Orion is the closest star-forming region to Earth, and astronomers believe that our Sun was born in a similar environment. Stars in such nebula were thought to form in dense, very cold, molecular clouds. Now, however, a study published in U.S. journal Science reports that bubbles of superheated gas are also common, showering the nebula with X-rays.
“Every new piece of information we collect on Orion has implications for the early history of the Solar System, and therefore for our understanding of our own origins,” said lead author Manuel Guedel, an astronomer from the Paul Scherrer Institute in Switzerland.
Stars are born in these dense molecular clouds, in a process often triggered by shock waves from supernovae or the collision of two galaxies.
Initially, gravity pulls particles across vast distances in space towards a focal point in the cloud that will become the star’s centre. This process of contraction produces heat and – in combination with forces of gravity – nuclear fusion eventually begins, signifying the birth of a star.
The vast Orion constellation hosts a huge molecular cloud and the majority of this region is dark. The Orion Nebula itself is a bright area on the surface of this cloud facing Earth. In this region, a few hot stars – the so-called Trapezium stars – illuminate, ionise and excite the particles in the interstellar medium causing the emission of a characteristic reddish light.
Wind causes “gas bubbles”
The observations described in the new study were collected using the European Space Agency’s XMM-Newton, an orbiting X-ray observatory.

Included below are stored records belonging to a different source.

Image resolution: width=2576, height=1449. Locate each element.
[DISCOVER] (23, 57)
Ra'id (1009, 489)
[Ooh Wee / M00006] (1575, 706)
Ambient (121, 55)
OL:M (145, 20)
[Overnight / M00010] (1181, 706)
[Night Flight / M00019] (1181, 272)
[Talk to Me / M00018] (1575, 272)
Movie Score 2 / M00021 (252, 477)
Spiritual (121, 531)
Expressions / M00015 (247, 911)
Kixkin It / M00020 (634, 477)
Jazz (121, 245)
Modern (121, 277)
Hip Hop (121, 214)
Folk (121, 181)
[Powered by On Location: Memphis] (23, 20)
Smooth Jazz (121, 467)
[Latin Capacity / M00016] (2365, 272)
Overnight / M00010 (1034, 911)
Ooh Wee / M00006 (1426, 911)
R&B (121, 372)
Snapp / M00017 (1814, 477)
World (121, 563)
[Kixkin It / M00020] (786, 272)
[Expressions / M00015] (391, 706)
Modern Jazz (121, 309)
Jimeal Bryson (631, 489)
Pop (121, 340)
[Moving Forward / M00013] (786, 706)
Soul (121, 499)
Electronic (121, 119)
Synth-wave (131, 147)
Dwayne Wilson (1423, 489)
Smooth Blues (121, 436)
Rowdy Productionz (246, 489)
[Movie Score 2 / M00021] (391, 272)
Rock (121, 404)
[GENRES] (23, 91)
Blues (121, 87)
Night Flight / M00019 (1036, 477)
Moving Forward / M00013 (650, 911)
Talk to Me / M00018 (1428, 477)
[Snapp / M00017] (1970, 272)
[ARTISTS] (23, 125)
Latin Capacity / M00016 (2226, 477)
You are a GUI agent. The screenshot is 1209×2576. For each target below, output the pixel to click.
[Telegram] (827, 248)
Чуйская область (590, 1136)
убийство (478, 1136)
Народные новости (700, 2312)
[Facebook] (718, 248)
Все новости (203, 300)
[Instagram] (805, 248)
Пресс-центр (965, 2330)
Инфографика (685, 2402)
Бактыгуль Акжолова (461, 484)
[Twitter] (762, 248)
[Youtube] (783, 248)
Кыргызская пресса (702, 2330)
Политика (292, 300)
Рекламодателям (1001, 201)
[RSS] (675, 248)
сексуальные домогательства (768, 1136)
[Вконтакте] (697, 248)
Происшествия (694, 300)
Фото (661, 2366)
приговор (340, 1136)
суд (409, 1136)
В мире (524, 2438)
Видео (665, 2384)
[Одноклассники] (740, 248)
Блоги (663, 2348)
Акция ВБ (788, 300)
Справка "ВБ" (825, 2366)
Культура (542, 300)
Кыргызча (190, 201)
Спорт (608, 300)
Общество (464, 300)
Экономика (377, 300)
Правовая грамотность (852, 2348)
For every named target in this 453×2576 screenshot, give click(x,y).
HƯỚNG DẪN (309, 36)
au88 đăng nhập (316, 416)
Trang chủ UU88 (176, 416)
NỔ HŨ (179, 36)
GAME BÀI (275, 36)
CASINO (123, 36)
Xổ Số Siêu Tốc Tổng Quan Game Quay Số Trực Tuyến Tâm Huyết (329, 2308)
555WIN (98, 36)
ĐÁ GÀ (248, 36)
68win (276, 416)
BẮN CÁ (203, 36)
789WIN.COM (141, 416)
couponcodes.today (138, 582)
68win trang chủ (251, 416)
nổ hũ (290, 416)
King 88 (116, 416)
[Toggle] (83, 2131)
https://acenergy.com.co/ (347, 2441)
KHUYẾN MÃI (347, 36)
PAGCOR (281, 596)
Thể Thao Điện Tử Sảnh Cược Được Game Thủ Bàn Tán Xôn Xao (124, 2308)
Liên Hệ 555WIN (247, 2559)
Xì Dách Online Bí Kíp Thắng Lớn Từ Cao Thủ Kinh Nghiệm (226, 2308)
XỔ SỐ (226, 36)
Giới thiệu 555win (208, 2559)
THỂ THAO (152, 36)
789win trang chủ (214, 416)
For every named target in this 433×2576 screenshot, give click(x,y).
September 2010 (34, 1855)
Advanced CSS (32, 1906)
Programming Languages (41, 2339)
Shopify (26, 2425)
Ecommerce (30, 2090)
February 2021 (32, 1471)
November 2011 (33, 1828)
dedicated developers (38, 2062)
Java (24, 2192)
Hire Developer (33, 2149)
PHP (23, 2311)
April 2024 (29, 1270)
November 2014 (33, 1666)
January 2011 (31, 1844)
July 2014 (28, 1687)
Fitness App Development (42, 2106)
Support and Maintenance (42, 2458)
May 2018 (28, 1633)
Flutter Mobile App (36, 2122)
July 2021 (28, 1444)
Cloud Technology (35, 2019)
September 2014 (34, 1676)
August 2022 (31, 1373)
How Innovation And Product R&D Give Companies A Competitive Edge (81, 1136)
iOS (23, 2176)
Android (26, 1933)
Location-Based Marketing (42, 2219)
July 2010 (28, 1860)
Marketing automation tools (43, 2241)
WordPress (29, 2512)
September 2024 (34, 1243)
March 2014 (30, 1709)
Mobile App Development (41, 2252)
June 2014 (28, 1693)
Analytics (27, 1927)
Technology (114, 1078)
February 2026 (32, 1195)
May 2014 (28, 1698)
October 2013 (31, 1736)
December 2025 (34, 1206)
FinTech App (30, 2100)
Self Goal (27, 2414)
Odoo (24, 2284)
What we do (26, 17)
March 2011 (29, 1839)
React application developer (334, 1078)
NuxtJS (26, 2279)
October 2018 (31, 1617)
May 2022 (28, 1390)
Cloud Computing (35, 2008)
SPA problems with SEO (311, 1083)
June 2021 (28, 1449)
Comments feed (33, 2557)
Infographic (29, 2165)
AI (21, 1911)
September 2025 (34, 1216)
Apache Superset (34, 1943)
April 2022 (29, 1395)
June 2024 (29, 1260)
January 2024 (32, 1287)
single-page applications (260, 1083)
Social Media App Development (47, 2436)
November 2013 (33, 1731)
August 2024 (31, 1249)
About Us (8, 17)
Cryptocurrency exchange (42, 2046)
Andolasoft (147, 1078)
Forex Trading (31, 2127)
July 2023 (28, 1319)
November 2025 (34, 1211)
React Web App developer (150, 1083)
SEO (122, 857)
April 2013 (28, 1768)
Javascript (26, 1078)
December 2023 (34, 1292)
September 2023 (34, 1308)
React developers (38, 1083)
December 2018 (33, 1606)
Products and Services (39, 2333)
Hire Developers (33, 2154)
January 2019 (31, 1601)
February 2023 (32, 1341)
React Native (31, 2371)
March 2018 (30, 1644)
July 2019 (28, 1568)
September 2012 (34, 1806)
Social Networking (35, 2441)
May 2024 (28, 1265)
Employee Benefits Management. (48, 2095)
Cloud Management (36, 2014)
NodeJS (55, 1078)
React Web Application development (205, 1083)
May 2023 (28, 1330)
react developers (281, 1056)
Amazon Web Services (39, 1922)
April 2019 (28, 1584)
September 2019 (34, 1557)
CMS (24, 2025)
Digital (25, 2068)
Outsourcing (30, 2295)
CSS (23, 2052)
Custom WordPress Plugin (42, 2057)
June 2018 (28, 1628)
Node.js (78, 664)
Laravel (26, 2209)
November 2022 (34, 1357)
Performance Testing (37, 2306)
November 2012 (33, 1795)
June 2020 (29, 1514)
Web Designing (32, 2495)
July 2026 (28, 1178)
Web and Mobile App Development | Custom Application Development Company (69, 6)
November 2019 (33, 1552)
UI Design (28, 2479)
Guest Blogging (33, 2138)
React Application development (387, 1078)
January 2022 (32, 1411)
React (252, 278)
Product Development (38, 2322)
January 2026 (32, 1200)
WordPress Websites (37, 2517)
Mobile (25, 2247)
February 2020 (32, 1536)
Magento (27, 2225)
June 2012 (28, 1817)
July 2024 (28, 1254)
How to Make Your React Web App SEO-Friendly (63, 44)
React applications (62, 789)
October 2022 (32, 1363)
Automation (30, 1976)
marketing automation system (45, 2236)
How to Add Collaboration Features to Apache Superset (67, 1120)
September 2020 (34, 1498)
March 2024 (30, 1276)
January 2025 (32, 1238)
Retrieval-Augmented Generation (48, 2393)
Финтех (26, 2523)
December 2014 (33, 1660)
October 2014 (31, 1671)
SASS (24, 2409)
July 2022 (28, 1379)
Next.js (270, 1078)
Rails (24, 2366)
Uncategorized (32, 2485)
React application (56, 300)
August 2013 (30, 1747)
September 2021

X-ray-detecting telescopes have targeted the Orion Nebula for 30 years but Guedel and his team identified a “bright” patch that had gone unnoticed.
“We think that the winds from the Trapezium stars collide with the surrounding gas, and this creates shock waves that can indeed heat up to millions of degrees,” suggests Guedel.
Super-heated “gas bubbles” in star-forming regions were previously thought to be associated only with congregations of many massive stars. The observation of these hot spots in the Orion Nebula was a surprise given the small number of stars present.
The discovery has led the research team to propose that hot gas “bubbles” are much more common in the galaxy than astronomers previously thought.
The study also revealed that the hot gas does not rest inside the nebula but rather, flows out into the interstellar medium. “We suggest that large parts of the galaxy are enriched by such hot gas flows leaking out of many star-forming regions,” says Guedel.
“[These results] go some way towards giving us a picture of the Galaxy as an eco-system, with cycles of death and renewal,” comments Peter Tuthill, an astrophysicist from the University of Sydney in Australia, who was not involved in the study. “This is a small piece of a very big cosmic jigsaw.”